━━ EXERCISE INPUT ━━

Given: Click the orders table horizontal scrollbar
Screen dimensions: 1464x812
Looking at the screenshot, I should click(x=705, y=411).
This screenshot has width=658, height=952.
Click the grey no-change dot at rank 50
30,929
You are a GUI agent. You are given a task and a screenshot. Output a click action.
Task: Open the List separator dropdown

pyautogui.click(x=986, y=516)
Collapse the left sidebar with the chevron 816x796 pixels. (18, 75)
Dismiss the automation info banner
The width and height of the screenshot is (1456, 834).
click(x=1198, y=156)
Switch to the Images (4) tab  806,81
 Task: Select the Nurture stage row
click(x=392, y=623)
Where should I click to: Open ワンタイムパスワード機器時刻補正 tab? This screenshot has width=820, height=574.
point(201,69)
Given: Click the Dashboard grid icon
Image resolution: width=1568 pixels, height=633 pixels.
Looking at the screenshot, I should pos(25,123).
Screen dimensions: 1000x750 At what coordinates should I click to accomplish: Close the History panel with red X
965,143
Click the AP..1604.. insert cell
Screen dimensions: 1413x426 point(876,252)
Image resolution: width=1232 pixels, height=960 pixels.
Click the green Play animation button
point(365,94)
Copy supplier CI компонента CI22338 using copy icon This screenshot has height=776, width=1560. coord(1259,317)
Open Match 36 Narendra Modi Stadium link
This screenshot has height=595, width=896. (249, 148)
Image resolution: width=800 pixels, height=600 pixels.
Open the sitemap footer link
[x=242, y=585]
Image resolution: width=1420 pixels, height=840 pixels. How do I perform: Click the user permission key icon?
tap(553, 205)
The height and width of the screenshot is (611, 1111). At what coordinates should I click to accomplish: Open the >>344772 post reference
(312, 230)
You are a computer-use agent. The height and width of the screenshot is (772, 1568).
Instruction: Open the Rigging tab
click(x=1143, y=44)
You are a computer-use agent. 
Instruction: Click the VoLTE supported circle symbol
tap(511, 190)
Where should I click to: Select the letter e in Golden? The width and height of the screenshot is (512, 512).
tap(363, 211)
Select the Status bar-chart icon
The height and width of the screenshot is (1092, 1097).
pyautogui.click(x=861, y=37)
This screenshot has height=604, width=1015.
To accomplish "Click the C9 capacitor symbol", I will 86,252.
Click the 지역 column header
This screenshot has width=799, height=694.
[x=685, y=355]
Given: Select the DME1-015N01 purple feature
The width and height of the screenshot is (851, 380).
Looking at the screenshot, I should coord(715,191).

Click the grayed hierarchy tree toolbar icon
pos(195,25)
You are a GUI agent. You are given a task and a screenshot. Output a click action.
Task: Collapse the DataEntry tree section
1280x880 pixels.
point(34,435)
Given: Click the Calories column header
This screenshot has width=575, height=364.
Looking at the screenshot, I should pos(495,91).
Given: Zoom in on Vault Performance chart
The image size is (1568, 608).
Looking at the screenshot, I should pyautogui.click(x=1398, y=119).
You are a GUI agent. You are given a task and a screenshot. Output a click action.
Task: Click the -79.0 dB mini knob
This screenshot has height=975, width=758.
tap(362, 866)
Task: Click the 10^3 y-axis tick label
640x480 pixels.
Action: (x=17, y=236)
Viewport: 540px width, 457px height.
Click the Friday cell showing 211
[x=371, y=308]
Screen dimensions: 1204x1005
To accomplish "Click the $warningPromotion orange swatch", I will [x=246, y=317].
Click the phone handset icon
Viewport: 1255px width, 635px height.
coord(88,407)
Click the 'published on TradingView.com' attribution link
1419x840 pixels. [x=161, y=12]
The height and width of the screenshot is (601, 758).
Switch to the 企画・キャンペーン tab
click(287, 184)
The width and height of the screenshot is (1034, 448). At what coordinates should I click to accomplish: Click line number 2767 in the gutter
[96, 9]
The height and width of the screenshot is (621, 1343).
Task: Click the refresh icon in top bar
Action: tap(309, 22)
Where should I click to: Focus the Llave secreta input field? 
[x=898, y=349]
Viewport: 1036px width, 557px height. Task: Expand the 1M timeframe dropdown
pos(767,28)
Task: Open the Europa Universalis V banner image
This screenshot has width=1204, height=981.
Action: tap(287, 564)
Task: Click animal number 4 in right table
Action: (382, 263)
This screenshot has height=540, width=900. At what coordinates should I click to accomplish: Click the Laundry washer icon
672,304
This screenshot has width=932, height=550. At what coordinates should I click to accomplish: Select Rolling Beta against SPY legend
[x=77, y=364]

━━━

## WHAT YOU ARE ASKED TO DO
Could you copy all of the entries above word for word, without changing anything?

## RESPONSE
Given: Click the orders table horizontal scrollbar
Screen dimensions: 1464x812
Looking at the screenshot, I should click(x=705, y=411).
This screenshot has width=658, height=952.
Click the grey no-change dot at rank 50
30,929
You are a GUI agent. You are given a task and a screenshot. Output a click action.
Task: Open the List separator dropdown

pyautogui.click(x=986, y=516)
Collapse the left sidebar with the chevron 816x796 pixels. (18, 75)
Dismiss the automation info banner
The width and height of the screenshot is (1456, 834).
click(x=1198, y=156)
Switch to the Images (4) tab  806,81
 Task: Select the Nurture stage row
click(x=392, y=623)
Where should I click to: Open ワンタイムパスワード機器時刻補正 tab? This screenshot has width=820, height=574.
point(201,69)
Given: Click the Dashboard grid icon
Image resolution: width=1568 pixels, height=633 pixels.
Looking at the screenshot, I should pos(25,123).
Screen dimensions: 1000x750 At what coordinates should I click to accomplish: Close the History panel with red X
965,143
Click the AP..1604.. insert cell
Screen dimensions: 1413x426 point(876,252)
Image resolution: width=1232 pixels, height=960 pixels.
Click the green Play animation button
point(365,94)
Copy supplier CI компонента CI22338 using copy icon This screenshot has height=776, width=1560. coord(1259,317)
Open Match 36 Narendra Modi Stadium link
This screenshot has height=595, width=896. (249, 148)
Image resolution: width=800 pixels, height=600 pixels.
Open the sitemap footer link
[x=242, y=585]
Image resolution: width=1420 pixels, height=840 pixels. How do I perform: Click the user permission key icon?
tap(553, 205)
The height and width of the screenshot is (611, 1111). At what coordinates should I click to accomplish: Open the >>344772 post reference
(312, 230)
You are a computer-use agent. The height and width of the screenshot is (772, 1568).
Instruction: Open the Rigging tab
click(x=1143, y=44)
You are a computer-use agent. 
Instruction: Click the VoLTE supported circle symbol
tap(511, 190)
Where should I click to: Select the letter e in Golden? The width and height of the screenshot is (512, 512).
tap(363, 211)
Select the Status bar-chart icon
The height and width of the screenshot is (1092, 1097).
pyautogui.click(x=861, y=37)
This screenshot has height=604, width=1015.
To accomplish "Click the C9 capacitor symbol", I will 86,252.
Click the 지역 column header
This screenshot has width=799, height=694.
[x=685, y=355]
Given: Select the DME1-015N01 purple feature
The width and height of the screenshot is (851, 380).
Looking at the screenshot, I should coord(715,191).

Click the grayed hierarchy tree toolbar icon
pos(195,25)
You are a GUI agent. You are given a task and a screenshot. Output a click action.
Task: Collapse the DataEntry tree section
1280x880 pixels.
point(34,435)
Given: Click the Calories column header
This screenshot has width=575, height=364.
Looking at the screenshot, I should pos(495,91).
Given: Zoom in on Vault Performance chart
The image size is (1568, 608).
Looking at the screenshot, I should pyautogui.click(x=1398, y=119).
You are a GUI agent. You are given a task and a screenshot. Output a click action.
Task: Click the -79.0 dB mini knob
This screenshot has height=975, width=758.
tap(362, 866)
Task: Click the 10^3 y-axis tick label
640x480 pixels.
Action: (x=17, y=236)
Viewport: 540px width, 457px height.
Click the Friday cell showing 211
[x=371, y=308]
Screen dimensions: 1204x1005
To accomplish "Click the $warningPromotion orange swatch", I will [x=246, y=317].
Click the phone handset icon
Viewport: 1255px width, 635px height.
coord(88,407)
Click the 'published on TradingView.com' attribution link
1419x840 pixels. [x=161, y=12]
The height and width of the screenshot is (601, 758).
Switch to the 企画・キャンペーン tab
click(287, 184)
The width and height of the screenshot is (1034, 448). At what coordinates should I click to accomplish: Click line number 2767 in the gutter
[96, 9]
The height and width of the screenshot is (621, 1343).
Task: Click the refresh icon in top bar
Action: tap(309, 22)
Where should I click to: Focus the Llave secreta input field? 
[x=898, y=349]
Viewport: 1036px width, 557px height. Task: Expand the 1M timeframe dropdown
pos(767,28)
Task: Open the Europa Universalis V banner image
This screenshot has width=1204, height=981.
Action: tap(287, 564)
Task: Click animal number 4 in right table
Action: (382, 263)
This screenshot has height=540, width=900. At what coordinates should I click to accomplish: Click the Laundry washer icon
672,304
This screenshot has width=932, height=550. At what coordinates should I click to accomplish: Select Rolling Beta against SPY legend
[x=77, y=364]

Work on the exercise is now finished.